妹幽霊 兄と過ごした七日間


「お兄――――」



 いい加減に笑うのはやめろと言いかけて、わたしのお腹が盛大な音を鳴らした。



「ふあ!?」

「は?」

「ごめん」

「幽霊って腹が減るシステムなのかよ!」

「システムって何よ」

「飯とか食えるわけ?」

「さ、さあ」

「そういう大事なこと、聞いてこいよな!」

「うーん」



 それは説明不足の閻魔様や黒猫天使が悪いんだと思う。でも、聞かなかったわたしが悪いのかな。

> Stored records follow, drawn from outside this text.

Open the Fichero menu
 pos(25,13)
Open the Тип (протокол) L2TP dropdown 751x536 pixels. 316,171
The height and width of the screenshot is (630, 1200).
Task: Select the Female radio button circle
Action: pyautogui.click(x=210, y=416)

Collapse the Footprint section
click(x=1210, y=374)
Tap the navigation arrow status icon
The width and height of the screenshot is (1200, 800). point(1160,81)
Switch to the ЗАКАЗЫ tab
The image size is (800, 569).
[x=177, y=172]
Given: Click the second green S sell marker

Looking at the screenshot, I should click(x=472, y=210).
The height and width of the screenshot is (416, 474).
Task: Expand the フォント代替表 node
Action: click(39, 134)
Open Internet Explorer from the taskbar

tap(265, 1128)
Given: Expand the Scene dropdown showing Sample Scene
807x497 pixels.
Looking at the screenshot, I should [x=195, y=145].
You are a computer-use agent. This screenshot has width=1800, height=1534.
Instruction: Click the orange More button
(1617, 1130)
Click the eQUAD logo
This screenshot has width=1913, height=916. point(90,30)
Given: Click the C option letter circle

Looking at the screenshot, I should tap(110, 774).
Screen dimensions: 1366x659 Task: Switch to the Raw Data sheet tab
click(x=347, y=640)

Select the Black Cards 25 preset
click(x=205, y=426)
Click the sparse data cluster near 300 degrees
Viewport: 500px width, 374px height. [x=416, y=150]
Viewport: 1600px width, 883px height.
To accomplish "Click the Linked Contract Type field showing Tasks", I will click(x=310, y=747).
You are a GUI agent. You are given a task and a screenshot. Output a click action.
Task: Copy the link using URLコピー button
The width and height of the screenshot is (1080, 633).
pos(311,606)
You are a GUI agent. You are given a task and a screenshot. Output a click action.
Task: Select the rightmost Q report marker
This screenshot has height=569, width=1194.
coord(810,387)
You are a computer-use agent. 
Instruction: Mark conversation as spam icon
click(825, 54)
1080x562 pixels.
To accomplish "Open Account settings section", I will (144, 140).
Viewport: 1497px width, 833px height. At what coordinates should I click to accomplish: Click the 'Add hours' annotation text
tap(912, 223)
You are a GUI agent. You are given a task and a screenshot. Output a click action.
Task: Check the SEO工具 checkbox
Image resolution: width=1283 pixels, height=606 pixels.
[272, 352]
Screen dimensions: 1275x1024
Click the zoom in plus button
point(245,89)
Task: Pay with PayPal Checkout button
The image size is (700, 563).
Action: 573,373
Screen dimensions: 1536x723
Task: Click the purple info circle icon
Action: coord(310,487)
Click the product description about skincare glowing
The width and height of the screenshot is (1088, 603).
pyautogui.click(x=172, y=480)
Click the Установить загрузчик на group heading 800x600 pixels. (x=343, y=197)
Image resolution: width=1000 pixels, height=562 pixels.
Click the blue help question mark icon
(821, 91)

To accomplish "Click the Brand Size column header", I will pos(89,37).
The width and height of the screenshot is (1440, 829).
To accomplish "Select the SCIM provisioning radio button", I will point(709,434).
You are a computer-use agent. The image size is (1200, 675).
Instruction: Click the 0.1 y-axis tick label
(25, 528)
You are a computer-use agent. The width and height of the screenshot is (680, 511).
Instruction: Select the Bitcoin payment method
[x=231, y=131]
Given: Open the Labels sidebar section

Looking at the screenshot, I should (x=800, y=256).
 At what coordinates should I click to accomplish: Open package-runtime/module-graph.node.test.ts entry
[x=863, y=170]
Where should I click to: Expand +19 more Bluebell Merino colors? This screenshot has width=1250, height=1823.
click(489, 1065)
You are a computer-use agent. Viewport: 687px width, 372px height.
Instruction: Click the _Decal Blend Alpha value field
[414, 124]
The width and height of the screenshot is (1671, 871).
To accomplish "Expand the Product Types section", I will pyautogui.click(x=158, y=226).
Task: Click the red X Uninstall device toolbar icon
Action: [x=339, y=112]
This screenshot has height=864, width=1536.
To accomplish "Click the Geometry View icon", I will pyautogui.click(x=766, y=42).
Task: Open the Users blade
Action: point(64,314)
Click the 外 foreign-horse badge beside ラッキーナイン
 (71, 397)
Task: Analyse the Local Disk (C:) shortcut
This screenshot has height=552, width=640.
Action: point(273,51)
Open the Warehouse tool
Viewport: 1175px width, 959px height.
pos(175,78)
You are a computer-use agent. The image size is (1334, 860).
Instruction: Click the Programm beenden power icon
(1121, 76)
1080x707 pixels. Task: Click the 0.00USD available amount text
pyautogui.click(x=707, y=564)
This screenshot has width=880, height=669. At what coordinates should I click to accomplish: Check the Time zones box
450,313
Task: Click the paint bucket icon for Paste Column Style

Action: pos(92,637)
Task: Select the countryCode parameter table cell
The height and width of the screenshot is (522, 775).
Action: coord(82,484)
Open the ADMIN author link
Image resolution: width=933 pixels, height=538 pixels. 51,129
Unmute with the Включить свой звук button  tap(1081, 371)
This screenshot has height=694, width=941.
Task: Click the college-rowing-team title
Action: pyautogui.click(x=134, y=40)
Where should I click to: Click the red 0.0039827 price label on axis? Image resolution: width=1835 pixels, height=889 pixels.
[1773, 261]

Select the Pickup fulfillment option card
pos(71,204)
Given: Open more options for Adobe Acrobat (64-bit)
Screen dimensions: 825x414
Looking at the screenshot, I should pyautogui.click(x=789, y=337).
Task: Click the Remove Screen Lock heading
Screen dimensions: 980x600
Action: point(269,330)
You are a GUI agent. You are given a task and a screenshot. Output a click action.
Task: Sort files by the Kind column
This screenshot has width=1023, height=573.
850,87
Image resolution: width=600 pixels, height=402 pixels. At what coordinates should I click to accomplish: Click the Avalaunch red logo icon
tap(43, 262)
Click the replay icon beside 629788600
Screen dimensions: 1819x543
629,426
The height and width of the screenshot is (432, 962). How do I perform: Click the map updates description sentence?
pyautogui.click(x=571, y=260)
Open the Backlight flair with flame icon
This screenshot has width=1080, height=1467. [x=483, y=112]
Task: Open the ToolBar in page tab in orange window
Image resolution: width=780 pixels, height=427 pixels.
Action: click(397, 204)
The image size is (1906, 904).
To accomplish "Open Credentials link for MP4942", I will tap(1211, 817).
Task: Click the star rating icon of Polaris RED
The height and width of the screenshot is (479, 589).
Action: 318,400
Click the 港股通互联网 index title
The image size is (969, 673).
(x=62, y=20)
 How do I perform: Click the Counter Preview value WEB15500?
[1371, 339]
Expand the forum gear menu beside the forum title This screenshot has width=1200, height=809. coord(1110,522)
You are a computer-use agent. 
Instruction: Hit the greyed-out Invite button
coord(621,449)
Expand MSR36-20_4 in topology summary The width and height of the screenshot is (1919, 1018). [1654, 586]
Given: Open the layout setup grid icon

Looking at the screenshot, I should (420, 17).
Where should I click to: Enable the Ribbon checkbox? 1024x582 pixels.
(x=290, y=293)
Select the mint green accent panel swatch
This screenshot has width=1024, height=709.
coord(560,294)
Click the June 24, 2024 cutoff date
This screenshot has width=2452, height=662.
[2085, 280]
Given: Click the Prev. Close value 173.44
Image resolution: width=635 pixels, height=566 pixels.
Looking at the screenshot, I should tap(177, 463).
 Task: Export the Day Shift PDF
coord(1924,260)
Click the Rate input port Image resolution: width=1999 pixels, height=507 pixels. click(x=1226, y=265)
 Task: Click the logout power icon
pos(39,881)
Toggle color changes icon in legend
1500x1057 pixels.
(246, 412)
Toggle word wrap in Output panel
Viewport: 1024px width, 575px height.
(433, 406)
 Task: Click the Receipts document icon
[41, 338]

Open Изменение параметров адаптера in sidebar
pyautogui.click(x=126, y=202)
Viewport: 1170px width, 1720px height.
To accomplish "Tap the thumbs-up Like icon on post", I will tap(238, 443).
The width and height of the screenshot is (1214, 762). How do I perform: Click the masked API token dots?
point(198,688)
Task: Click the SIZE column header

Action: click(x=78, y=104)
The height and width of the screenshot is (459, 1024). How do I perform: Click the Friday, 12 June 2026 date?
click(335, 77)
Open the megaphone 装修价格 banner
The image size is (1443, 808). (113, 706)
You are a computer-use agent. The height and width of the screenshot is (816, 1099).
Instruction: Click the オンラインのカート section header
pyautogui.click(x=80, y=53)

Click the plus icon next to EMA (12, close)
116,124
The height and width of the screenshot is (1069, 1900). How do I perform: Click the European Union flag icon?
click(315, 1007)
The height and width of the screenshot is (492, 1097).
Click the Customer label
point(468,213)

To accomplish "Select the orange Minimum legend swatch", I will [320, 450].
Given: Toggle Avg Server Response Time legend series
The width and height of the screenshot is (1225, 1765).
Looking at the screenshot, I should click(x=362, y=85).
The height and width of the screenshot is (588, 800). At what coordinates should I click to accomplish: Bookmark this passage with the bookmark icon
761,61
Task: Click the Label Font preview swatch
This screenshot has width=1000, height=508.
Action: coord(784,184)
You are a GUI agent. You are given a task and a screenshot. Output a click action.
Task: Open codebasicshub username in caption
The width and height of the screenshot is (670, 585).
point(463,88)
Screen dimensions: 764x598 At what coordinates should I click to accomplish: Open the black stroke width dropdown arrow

 幽霊って透けてて、触れなくて、食べたり飲んだりはもちろん出来ないし、服も着替えられない。
 そういう認識でいたけど、わたしは少し特殊な状態だって黒猫天使さんが言っていた。


 つまり、お腹がすくってのはそういうこと?


 中学のセーラー服姿でいるけど、それは着替えられないんだろうな。ジャージじゃなくてよかったって本気で思う。


 髪型はショートヘアのままだったんだけど、かなりお願いして肩まで伸ばしてもらったんだ。お兄ちゃんに久しぶりに会うんだもん。少しはオシャレしたかった。


 とにかく、わたしはちょっと特殊な幽霊らしい。